__Что сделать__:
1. Объясните, почему автор отрывка всё же решила предать огласке личные письма дедушки Лёни из Владимирской тюрьмы. Уложитесь в одно–три предложения.
2. Ответьте по отрывку на вопросы, помечая каждый ответ той же буквой:
(a) Летом какого года поженились родители автора?
(b) Сколько лет прошло со времени смерти дедушки Лёни?
(c) Что приложено в конце книги?

__Отрывок__:
_ _ _ _

Письма из Владимирской тюрьмы - стр. 3
Моему внуку Егору Павлову
Часть первая
Мой дедушка Лёня
Я счастливый человек, мне в детстве повезло. В отличие от большинства семей, у меня было три бабушки и три дедушки, что в некотором роде компенсировало отсутствие отца. Все они любили и баловали меня. Родители: папа – курсант военного училища и мама – студентка ИФЛИ (институт философии, литературы и истории) – поженились летом 1940 года, будучи совсем молодыми. Это был так называемый студенческий брак, который, к сожалению, продлился недолго.
Мой рассказ сегодня об одном из дедушек. О том, в чьем доме я росла, под влиянием кого сформировалась как личность, от кого многому научилась и кого люблю и помню до сих пор, хотя со времени его смерти минуло более 35 лет. Это отчим моей мамы – дедушка Лёня, Наум Исаакович Эйтингон (по другим документам Наумов Леонид Александрович).
Я долго колебалась, стоит ли предавать огласке сугубо личные письма дедушки Лёни из Владимирской тюрьмы. Но… в последние годы было столько написано и сказано о нем, его заслугах перед Родиной и его личной жизни, появилось столько вымыслов и фантастического, что – как писал наш великий классик, правда, совсем по другому поводу – не могу молчать.
Из всех ныне здравствующих я единственная, кто прожил рядом с этим незаурядным, замечательным человеком много лет. Обидно, что практически ни один из авторов «воспоминаний» ни разу не обратился ко мне за справочным материалом. Вдвойне обидны многие ошибки и даже нелепости, которые приходится слышать, видеть и читать. Особенно потому, что они касаются близких мне людей. И потому для сомневающихся в подлинности моих воспоминаний в конце книги приложены копии некоторых документов.

_ _ _ _

__Исходные данные__:
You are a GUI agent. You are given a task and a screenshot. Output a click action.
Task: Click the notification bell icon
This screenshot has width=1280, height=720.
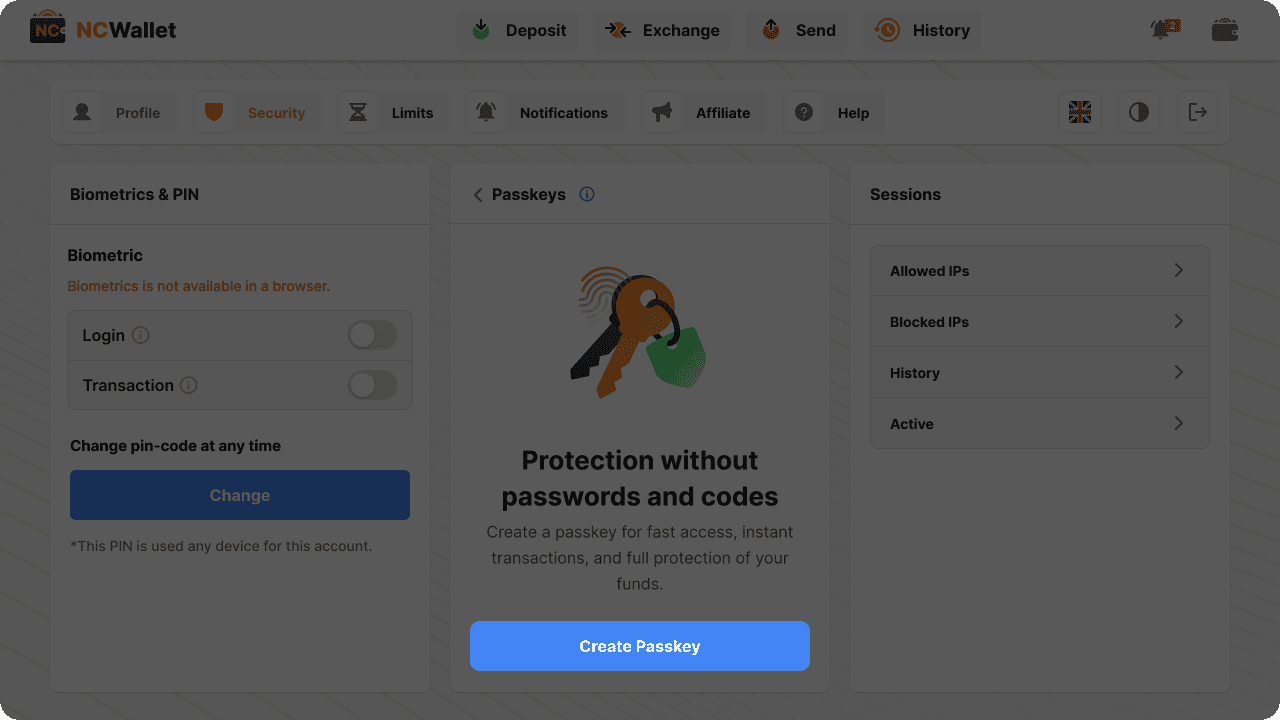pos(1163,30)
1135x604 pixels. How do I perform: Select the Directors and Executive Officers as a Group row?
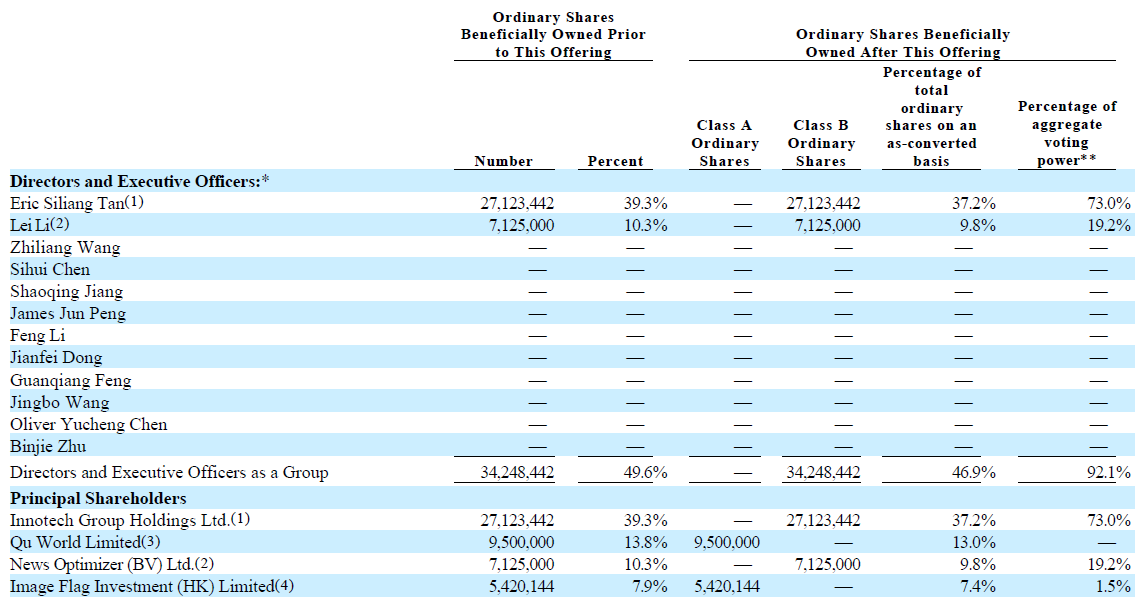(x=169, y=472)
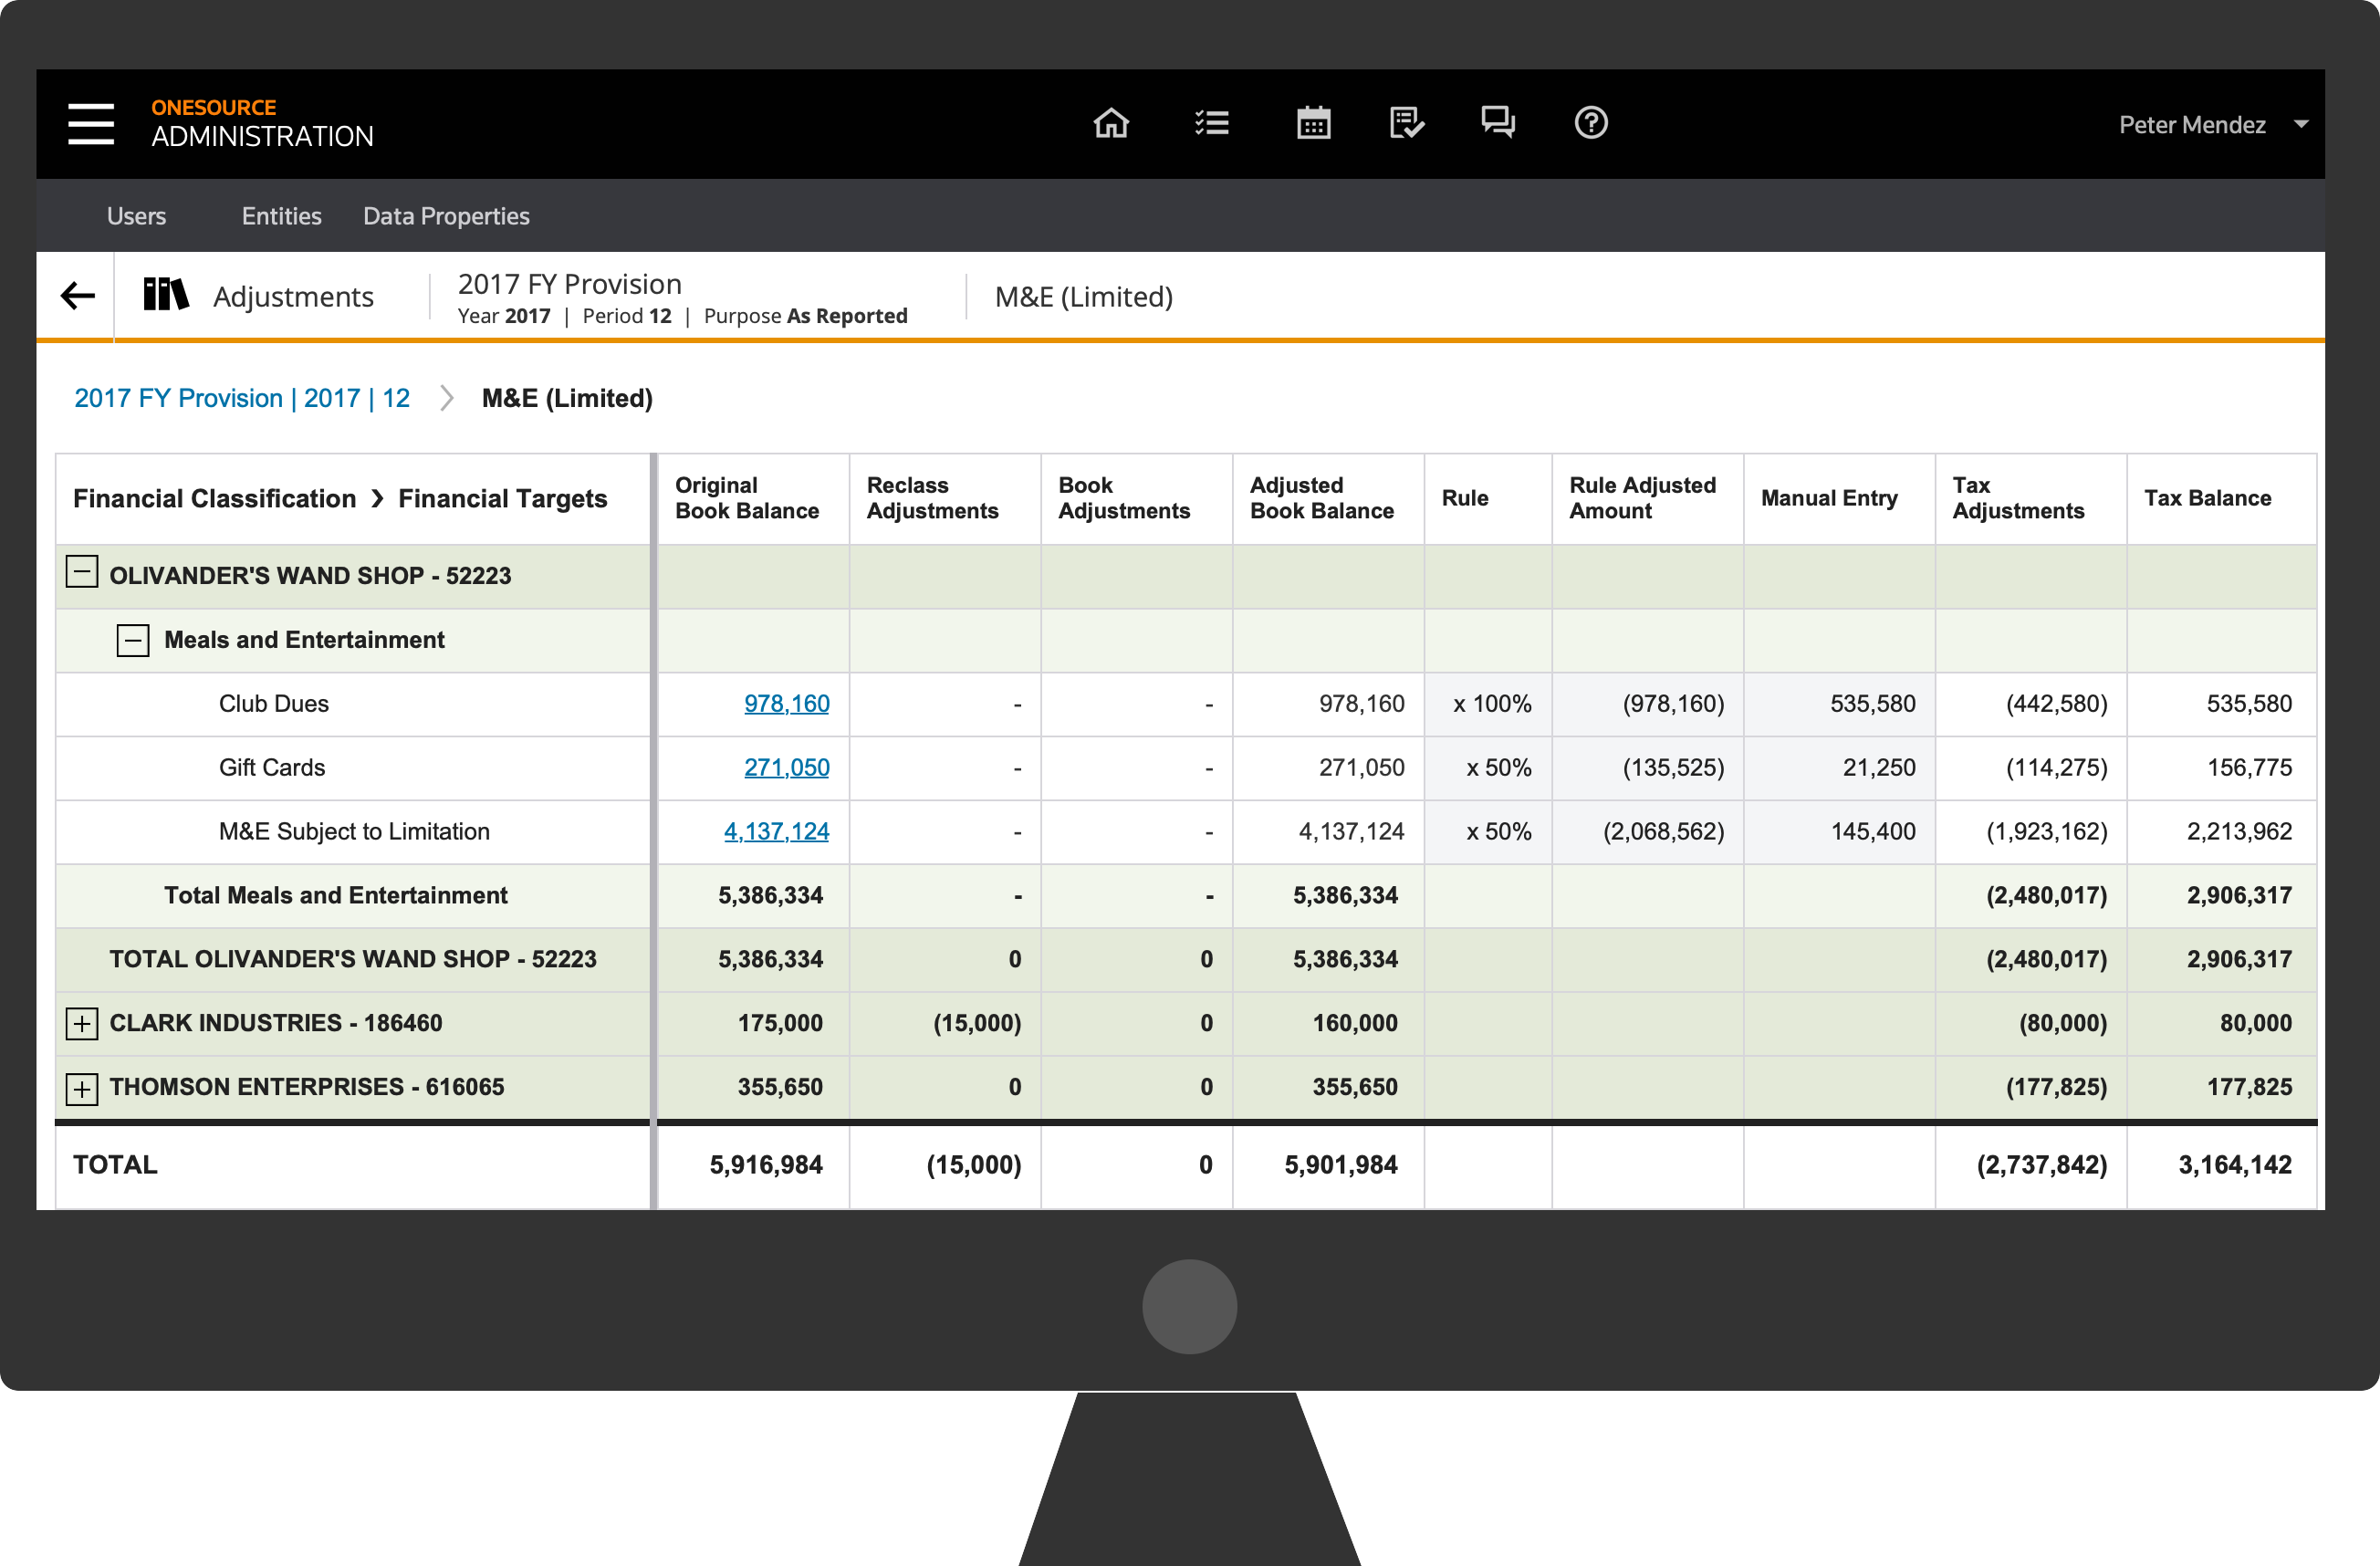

_ _ _ _

__Ответы__:
1. В последние годы о дедушке Лёне, о его заслугах перед Родиной и о его личной жизни было столько написано и сказано и появилось столько вымыслов и фантастического, что автор больше не может молчать.

2.
(a) Летом 1940 года.
(b) Более 35 лет.
(c) Копии некоторых документов.